Ranking Member Khanna and Select Committee Democrats Question Witnesses During Hearing on China’s Campaign to Steal America’s AI Edge
WASHINGTON – Today, Representative Ro Khanna (CA-17), Ranking Member of the House Select Committee on the Strategic Competition Between the United States and the Chinese Communist Party, alongside Democratic Members Rep. André Carson (IN-07); Rep. Shontel Brown (OH-11); Rep. Greg Stanton (AZ-09) and Rep. Jill Tokuda (HI-02), questioned witnesses at a Select Committee hearing on China’s campaign to steal America’s AI edge, which examined the country’s two-track campaign to acquire frontier AI capability despite U.S. export controls.
Ranking Member Khanna pressed witnesses on the implications of model distillation and asked whether they viewed it as the most significant threat in terms of how China will illicitly acquire advanced AI models.
“It is certainly a major issue,” said Dr. Kyle Chan, a Fellow at the Brookings Institution. “I do think that access to compute is up there.”
Mr. Yusuf Mahmood, Director of AI and Emerging Technology at America First Policy Institute, said other layers of the software stack were extremely important.
“For example, model weights. We are not in a position to safeguard our model weights if the CCP decides to steal them.”
Mr. Dmitri Alperovitch, Chairman of the Silverado Policy Accelerator, mentioned that he has spoken extensively with leading AI researchers, all of whom have consistently identified two key reasons Chinese companies have advanced so rapidly in developing their AI models.
“One is distillation of U.S. intellectual property by querying our models and getting our outputs. Two is access to U.S. compute, particularly leading chips that they have been able to use in this post-trading of distillation.”
Ranking Member Khanna then asked: “Would all of you recommend that the AI Institute at Commerce be beefed up in terms of safety regulations and security regulations?”
“One of the highlighted recommendations in my testimony is to significantly fund the Centers for AI Standards and Innovation,” Mr. Mahmood responded. “We believe it should be funded at around $50-$100 million a year because it has such an important mandate.”
Mr. Chan agreed with Mr. Mahmood’s remarks: “It is important for AI safety, AI standards, and for helping the industry develop in a beneficial way.”
Ranking Member Khanna concluded by stating that he has articulated a need for AI safety regulations to protect Americans, consumers, and jobs.
“Would it be fair to say that we need smart regulations for our own national security – that having AI regulations and having a strong, robust agency is needed for national security?” Ranking Member Khanna asked.
Mr. Chan replied: “I think it is very important that we have smart regulation. [It is important] that we have both innovation and progress and make sure that progress gets funneled back into our workers and our communities. I think we need to play an active role and by we, I mean Congress and the American people.”

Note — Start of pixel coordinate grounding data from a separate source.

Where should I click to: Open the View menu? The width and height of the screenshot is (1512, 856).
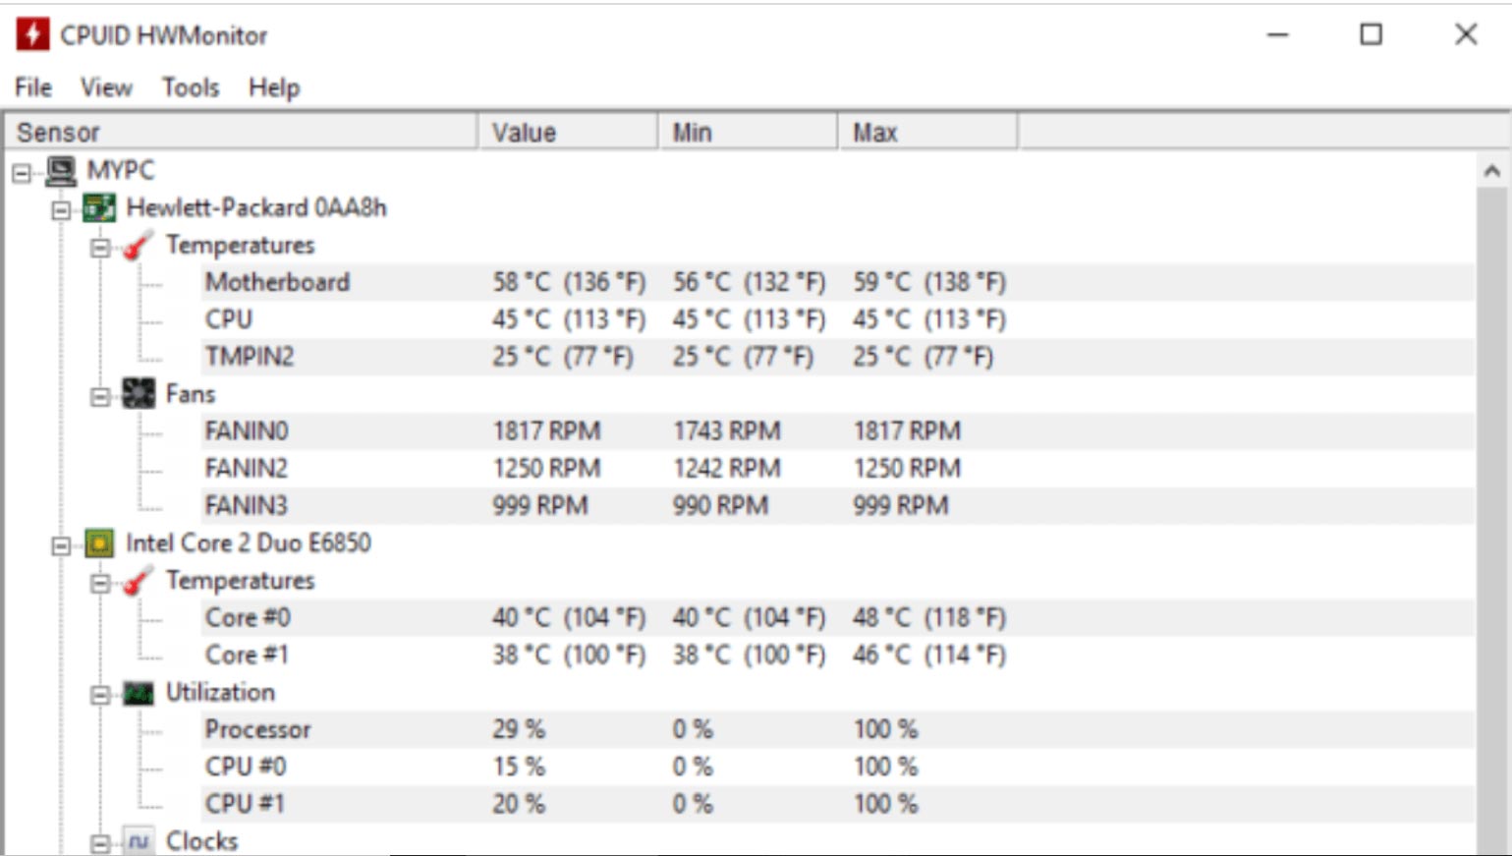pyautogui.click(x=106, y=87)
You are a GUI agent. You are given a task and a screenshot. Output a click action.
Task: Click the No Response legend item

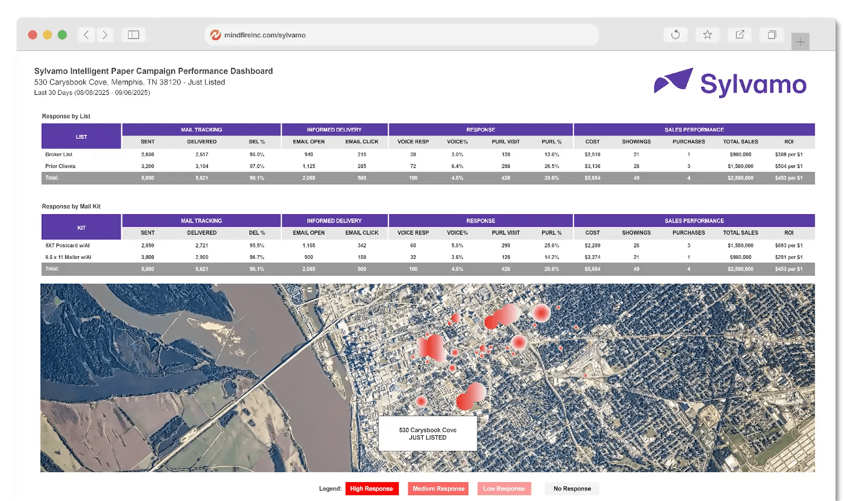pyautogui.click(x=572, y=488)
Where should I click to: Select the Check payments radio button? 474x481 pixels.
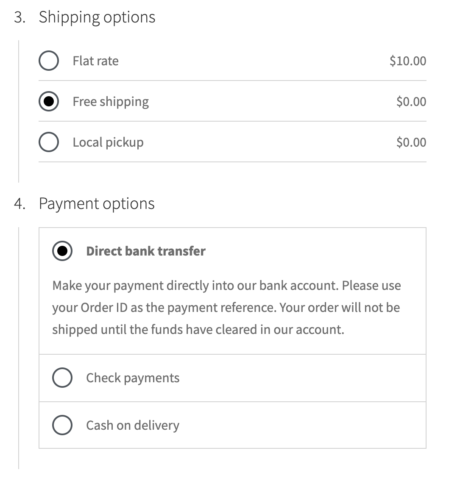click(62, 378)
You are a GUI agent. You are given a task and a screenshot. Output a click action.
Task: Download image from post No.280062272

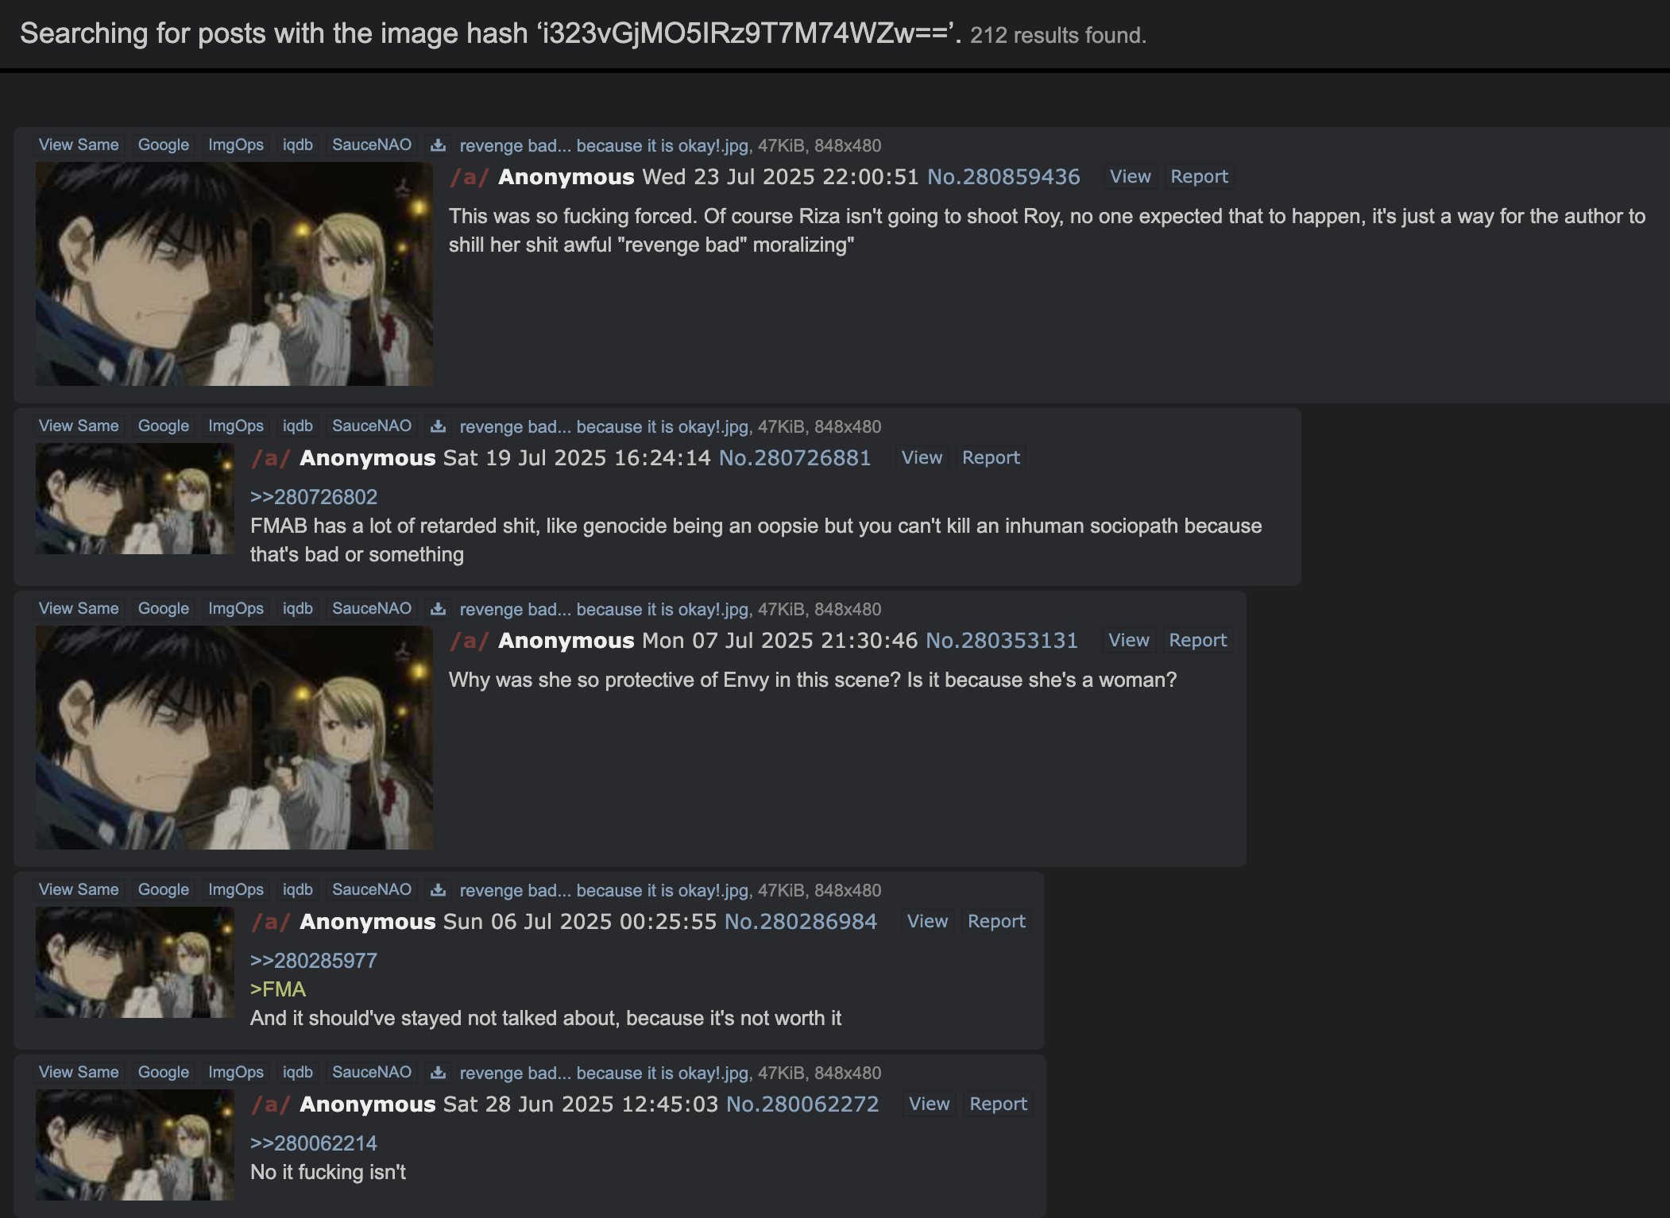click(x=438, y=1073)

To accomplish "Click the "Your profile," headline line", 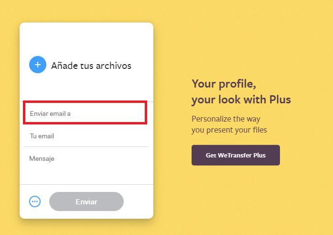I will click(x=224, y=84).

During questioning from other Committee Members:
Rep. André Carson (IN-07) affirmed that the competition over artificial intelligence is a defining race, adding that the stakes could not be higher.
“Last week, Anthropic released a new model known as Mythos. It's so powerful that the company isn't even releasing it to the public. That's because hackers would use it to find bugs in the systems that essentially support our financial system and critical infrastructure. If China manages to create a model as powerful as Mythos, do you think they'll take the same precautions?”
Mr. Alperovitch answered: “This is not even a hypothetical because we know that China has built a vulnerability disclosure database where they mandate for researchers within China to disclose vulnerabilities first to the government before they release it publicly.”
Rep. Shontel Brown (OH-11) said that for a district like hers in Cleveland, strategic competition with China ultimately comes down to whether working people have an opportunity to secure well-paying union jobs, and whether China’s unfair labor and trade practices will continue to erode the industries on which her community depends.
“My district knows manufacturing, innovation and competition and we know what happens when Washington talks tough on competition but fails to protect workers here at home,” Rep. Brown said.
Rep. Greg Stanton (AZ-09) argued that the competition to continuously create more powerful chips will decide who wins the AI race.
“The area that I represent – the Pheonix, Arizona area – has quickly become a major world player in semiconductors manufacturing,” Rep. Stanton stated. “It’s termed ‘semiconductor ground-zero’ here in the United States. But we still have a critical gap: advanced packaging. For years, most advanced packaging has been done overseas while semiconductors industries like Intel and TSMC, which I represent…are growing their advanced packaging capabilities in Arizona.”
Rep. Jill Tokuda (HI-02) acknowledged that one of her primary concerns is China stealing American technology.
“We have China with no guardrails [and] no guidelines. I am concerned that we are currently abdicating our global role in a number of entities that play oversight in AI,” Rep. Tokuda acknowledged.